There are two placed you could use to configure your repositories: in the project's POM, or in the <settings> element on the settings.xml file. This post will discuss both ways and tell you which one you should use ;-)

The POM

The "innocent way" is to add a definition like this to your POM:

<repositories>
  <repository>
    <id>internal</id>
    <name>Company internal repo</name>
    <url>http://your.company.org/nexus/content/groups/public</url>
    <releases>
      <enabled>true</enabled>
      <updatePolicy>always</updatePolicy>
      <checksumPolicy>warn</checksumPolicy>
    </releases>
    <snapshots>
      <enabled>false</enabled>
    </snapshots>
  </repository>
</repositories>

Maven uses all declared repositories to find missing artifacts. If it can't find what it's looking for, Maven will also fall back to the repository central which is defined in the built-in parent POM. However, this is usually not what you want; instead, all artifacts should be proxied by your repository manager.

This can be prevented by "overloading" the central repository with your own repository manager, i.e. you just add a definition with <id>central</id>.

When using a central repository manager, the definition of repositories should be the same for all your projects. This is usually done by putting this stuff to a company's base POM. But... if someone is starting in a clean environment, Maven will have to know where the repository is to find the project's parent POM, where it will find where the repository is... you're stuck.

Moreover, any POM that is included by transitive dependencies may specifiy additional repositories which are not redirected like the central repo. These external repositories are used by Maven to find all dependencies, even your internal ones that for sure are not hosted there; and you still do not really control where the artifacts are coming from.

Hence, using POM to define your repositories does not really solve any problem. Just don't do that!

The Settings

So, we end up with the alternative and recommended way of defining your repositories: the settings.

To really make sure that all developers and all projects are using the identical set of repositories, you should use mirrors to tell Maven to redirect all artifact requests to your internal repository manager.

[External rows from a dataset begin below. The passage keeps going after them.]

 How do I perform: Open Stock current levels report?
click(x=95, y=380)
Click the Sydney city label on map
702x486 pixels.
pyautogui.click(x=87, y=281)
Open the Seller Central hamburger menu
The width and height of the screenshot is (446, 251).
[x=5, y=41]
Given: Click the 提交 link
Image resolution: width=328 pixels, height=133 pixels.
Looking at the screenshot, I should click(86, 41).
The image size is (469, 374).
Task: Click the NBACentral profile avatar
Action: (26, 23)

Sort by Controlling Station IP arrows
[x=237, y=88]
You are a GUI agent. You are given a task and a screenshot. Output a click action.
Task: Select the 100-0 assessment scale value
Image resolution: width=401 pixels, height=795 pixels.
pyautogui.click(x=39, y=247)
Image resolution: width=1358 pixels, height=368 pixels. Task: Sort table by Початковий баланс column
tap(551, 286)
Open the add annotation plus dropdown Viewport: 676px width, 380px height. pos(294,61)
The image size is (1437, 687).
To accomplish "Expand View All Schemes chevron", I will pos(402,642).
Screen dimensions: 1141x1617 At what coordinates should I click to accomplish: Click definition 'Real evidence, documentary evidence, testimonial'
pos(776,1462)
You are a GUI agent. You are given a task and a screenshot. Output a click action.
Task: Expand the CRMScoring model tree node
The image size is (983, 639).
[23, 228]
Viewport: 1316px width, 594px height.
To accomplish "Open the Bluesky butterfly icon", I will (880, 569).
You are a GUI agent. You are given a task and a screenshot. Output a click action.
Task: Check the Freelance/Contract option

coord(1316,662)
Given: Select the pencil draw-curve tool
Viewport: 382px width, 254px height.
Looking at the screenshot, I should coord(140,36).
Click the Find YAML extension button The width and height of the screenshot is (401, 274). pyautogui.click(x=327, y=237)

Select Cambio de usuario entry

Both the mirror and repository settings can be defined in the settings.xml file. I think I will do another post to explain what a good setup would look like...

There are two locations for settings.xml file:

the Maven installation at $M2_HOME/conf/settings.xml
the user's local settings: ${user.home}/.m2/settings.xml

Both can contain the same set of definitions. So, which one to use?

Actually, both locations require the Maven user (your team members) to manually do some configuration in their setting file. This is general not preferred for the known reasons: everybody needs to do this manually, no automatic update if settings change later on, unexpected behaviour when someone forgets to adopt his/her file etc.

The only way to avoid these drawbacks is to avoid all manual editing work, i.e. provide a central version of the settings file that is checked in to your sourcecode management system (SCM). This can't be done for the second option (user's settings) but it can be done for the first (installation settings) – if you put Maven installation under source control.

This sounds a bit strange at first (after all, it's an executable!) but is really clever IMO, for the following reasons:

You make sure everybody uses the same version of Maven; no more Maven version dependencies!
You can use a relative path from your projects to the Maven installation if they are part of the same source repository, for instance in batch files, Eclipse launch configurations etc.
The correct settings are applied automatically and may be updated in the repository without requiring any editing by the developers (except for updating).
Maven installation is only around 2 MB of size, which is not really an issue for any SCM.

The Bottom Line

To summarize, by putting your Maven installation in your SCM as part of your project environment, and using central settings to configure Maven to use your repository manager, you reduce dependency to local environment. And stabilizing your builds is always a good thing!

March 25, 2009

How big is BigDecimal?

Lately, there was a debate in our company about rounding of numbers, more specific on how, when and where to do that.

One of the questions was if a calculation method should return a rounded value, or if the result should be precise and rounded by the caller. Another question was how to represent the values and which functionality to use to actually do the rounding.

There was a suggestion to use BigDecimal objects everywhere instead of simple double types because this class provides convenient methods for doing rounding.

Of course, when you need the higher precision, this might be a great choice. However, when you don't need that and are just using the class for being able to easily use it's rounding capabilities, the solution is probably over-engineered. Well, I voted against that mainly for two reasons: performance and object size.

1) Performance

It's obvious that calculations with primitive data types are faster than with BigDecimals (or BigInteger). But... how much?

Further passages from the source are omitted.